O Gott, rief Kreisler, indem sein Gesicht in dem mannig122faltigsten Muskelspiel vibrierte, wie es allemal zu geschehen pflegte, wenn der Humor aufstieg in dem Innern, o Gott, gnädigste Prinzessin! — wie ganz bin ich ärmster Kapellmeister Ihrer gütigen gnädigen Meinung! — Ist es nicht gegen alle Sitte und Kleiderordnung, die Brust mit all' der Wehmut, mit all' dem Schmerz, mit all' dem Entzücken, das darin verschlossen, anders in die Gesellschaft zu tragen, als dick verhüllt mit dem Fichu vortrefflicher Artigkeit und Konvenienz? Taugen denn alle Löschanstalten, die der gute Ton überall bereitet, taugen sie wohl was, sind sie wohl hinlänglich, um das Naphthafeuer zu dämpfen, das hie und da hervorlodern will? Spült man noch so viel Tee, noch so viel Zuckerwasser, noch so viel honettes Gespräch, ja noch so viel angenehmes Dudeldumdei hinunter, doch gelingt es diesem, jenem freveligen Mordbrenner, eine Congrevische Rakete ins Innere zu werfen, und die Flamme leuchtet empor, leuchtet und brennt sogar, welches dem puren Mondschein niemals geschieht! — Ja! gnädigste Prinzessin! — ja, ich! — aller Kapellmeister hienieden unseligster, ich habe schändlich gefrevelt mit dem entsetzlichen Duett, das wie ein höllisches Feuerwerk mit allerlei Leuchtkugeln, Schwanzraketen, Schwärmern und Kanonenschlägen durch die ganze Gesellschaft gefahren ist, und leider merk' ichs, fast überall gezündet hat! — Ha! — Feuer — Feuer — Mordio! — es brennt — Spritzenhaus auf — Wasser — Wasser — Hilfe — rettet!

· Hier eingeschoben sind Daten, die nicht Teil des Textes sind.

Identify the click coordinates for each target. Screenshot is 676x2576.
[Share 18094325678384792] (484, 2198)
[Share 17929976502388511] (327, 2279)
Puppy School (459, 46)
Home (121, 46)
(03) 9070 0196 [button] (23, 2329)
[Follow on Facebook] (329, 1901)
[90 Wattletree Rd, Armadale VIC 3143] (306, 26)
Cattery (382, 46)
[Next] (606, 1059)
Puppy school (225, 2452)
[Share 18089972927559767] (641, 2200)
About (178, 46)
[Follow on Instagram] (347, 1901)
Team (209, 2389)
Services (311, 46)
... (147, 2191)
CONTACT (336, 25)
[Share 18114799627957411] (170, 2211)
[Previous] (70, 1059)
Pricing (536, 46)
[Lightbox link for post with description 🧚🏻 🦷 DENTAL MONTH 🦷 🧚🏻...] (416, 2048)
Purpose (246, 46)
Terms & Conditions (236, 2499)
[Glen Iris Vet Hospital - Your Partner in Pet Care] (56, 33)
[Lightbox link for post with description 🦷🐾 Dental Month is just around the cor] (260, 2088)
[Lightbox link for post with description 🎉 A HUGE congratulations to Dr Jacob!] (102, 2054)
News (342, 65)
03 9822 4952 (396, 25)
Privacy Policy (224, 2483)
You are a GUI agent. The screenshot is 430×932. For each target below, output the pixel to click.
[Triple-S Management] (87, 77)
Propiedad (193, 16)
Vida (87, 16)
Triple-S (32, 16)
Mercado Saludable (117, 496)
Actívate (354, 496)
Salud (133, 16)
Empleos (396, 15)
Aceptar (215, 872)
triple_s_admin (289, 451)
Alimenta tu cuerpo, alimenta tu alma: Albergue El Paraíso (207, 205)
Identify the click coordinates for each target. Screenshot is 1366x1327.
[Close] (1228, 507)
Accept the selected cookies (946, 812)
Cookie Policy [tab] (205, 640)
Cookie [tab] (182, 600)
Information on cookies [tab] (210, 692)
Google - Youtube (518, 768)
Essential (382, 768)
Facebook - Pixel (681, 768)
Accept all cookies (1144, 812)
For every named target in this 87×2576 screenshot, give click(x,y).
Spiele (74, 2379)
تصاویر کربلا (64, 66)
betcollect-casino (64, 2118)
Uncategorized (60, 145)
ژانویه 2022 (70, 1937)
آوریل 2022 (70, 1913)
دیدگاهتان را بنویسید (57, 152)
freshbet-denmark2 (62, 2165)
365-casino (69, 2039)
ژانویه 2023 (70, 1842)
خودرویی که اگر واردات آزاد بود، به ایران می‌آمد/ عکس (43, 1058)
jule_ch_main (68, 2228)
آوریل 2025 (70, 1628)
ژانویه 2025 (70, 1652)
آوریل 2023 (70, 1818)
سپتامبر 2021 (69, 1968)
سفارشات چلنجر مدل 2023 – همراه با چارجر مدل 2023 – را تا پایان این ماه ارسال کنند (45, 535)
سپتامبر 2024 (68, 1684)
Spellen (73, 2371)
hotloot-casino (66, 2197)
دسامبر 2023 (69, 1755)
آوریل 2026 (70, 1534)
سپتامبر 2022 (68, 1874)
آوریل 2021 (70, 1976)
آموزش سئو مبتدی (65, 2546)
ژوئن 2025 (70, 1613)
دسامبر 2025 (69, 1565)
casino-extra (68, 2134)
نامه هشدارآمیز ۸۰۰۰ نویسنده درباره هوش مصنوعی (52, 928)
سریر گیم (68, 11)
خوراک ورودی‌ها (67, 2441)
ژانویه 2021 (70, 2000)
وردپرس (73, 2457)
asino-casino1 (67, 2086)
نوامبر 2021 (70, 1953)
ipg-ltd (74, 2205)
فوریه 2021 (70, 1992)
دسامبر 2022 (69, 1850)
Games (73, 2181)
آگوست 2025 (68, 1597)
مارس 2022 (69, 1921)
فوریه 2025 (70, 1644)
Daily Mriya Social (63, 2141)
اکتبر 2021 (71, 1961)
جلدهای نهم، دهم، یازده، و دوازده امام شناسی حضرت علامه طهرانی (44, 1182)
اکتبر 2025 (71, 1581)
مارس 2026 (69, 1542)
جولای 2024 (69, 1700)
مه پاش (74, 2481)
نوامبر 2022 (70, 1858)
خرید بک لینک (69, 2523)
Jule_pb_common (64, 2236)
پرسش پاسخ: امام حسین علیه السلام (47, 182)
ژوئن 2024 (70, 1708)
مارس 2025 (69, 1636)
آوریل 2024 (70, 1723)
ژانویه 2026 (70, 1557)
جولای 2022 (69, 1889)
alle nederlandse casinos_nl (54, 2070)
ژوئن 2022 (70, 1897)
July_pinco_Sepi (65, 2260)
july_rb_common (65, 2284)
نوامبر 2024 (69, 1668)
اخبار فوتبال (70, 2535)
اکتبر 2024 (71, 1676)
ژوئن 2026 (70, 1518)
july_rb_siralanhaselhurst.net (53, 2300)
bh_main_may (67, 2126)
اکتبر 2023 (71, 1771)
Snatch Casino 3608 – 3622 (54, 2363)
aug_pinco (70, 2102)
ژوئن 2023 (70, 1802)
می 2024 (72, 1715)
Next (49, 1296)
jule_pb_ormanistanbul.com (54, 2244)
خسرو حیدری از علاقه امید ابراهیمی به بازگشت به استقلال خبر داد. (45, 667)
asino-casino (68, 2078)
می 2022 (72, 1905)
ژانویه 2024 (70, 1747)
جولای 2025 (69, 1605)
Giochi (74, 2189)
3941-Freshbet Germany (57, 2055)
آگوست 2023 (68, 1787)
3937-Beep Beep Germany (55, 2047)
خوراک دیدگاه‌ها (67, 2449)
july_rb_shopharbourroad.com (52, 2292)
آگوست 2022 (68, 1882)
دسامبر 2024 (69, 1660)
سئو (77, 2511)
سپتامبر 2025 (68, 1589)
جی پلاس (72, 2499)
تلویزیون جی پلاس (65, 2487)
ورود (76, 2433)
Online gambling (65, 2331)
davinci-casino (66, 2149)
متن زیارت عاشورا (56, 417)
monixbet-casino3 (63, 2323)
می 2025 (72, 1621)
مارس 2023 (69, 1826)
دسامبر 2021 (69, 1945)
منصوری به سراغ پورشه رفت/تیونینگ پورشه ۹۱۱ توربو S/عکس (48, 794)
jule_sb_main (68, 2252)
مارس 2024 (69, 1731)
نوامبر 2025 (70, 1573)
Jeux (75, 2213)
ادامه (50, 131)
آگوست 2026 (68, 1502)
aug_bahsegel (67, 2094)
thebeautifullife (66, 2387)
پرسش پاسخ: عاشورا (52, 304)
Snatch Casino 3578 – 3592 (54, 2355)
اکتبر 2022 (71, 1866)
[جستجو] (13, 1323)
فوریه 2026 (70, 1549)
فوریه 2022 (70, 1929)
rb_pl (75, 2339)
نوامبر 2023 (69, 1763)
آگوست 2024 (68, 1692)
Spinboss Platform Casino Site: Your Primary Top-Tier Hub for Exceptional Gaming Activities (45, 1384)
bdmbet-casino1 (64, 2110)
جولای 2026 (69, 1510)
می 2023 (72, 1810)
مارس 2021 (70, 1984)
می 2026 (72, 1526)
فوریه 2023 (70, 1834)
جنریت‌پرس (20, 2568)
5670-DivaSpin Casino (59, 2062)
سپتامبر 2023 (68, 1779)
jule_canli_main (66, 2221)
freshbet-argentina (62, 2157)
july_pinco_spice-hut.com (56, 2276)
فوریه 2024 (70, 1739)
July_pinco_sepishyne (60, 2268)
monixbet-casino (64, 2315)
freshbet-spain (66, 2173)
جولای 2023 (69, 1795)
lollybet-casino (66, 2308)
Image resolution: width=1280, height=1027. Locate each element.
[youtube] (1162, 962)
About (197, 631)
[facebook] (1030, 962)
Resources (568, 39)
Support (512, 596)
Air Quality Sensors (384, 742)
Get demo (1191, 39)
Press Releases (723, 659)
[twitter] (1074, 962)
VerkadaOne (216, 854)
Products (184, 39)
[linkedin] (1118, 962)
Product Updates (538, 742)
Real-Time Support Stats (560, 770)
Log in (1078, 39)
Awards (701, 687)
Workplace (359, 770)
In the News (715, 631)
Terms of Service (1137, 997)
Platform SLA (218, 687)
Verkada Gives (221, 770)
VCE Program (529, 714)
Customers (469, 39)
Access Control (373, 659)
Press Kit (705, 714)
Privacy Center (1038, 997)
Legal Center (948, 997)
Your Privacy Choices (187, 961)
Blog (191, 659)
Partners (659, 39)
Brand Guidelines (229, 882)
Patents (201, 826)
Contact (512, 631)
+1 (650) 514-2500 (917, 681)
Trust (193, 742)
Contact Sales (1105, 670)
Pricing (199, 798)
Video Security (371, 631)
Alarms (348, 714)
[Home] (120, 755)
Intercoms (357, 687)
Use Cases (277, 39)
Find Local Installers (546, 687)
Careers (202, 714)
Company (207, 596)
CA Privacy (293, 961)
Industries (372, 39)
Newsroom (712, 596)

Kreisler stürzte zu auf den Notenkasten, zog ihn hervor unter dem Flügel, öffnete ihn — warf die Noten umher — riß eine Partitur heraus, es war Paesiellos Molinara, setzte sich an das Instrument, begann das Ritornell der bekannten hübschen Ariette: La Rachelina, Molinarina, mit der die Müllerin auftritt. —
Aber lieber Kreisler! sprach Julia ganz schüchtern und erschrocken.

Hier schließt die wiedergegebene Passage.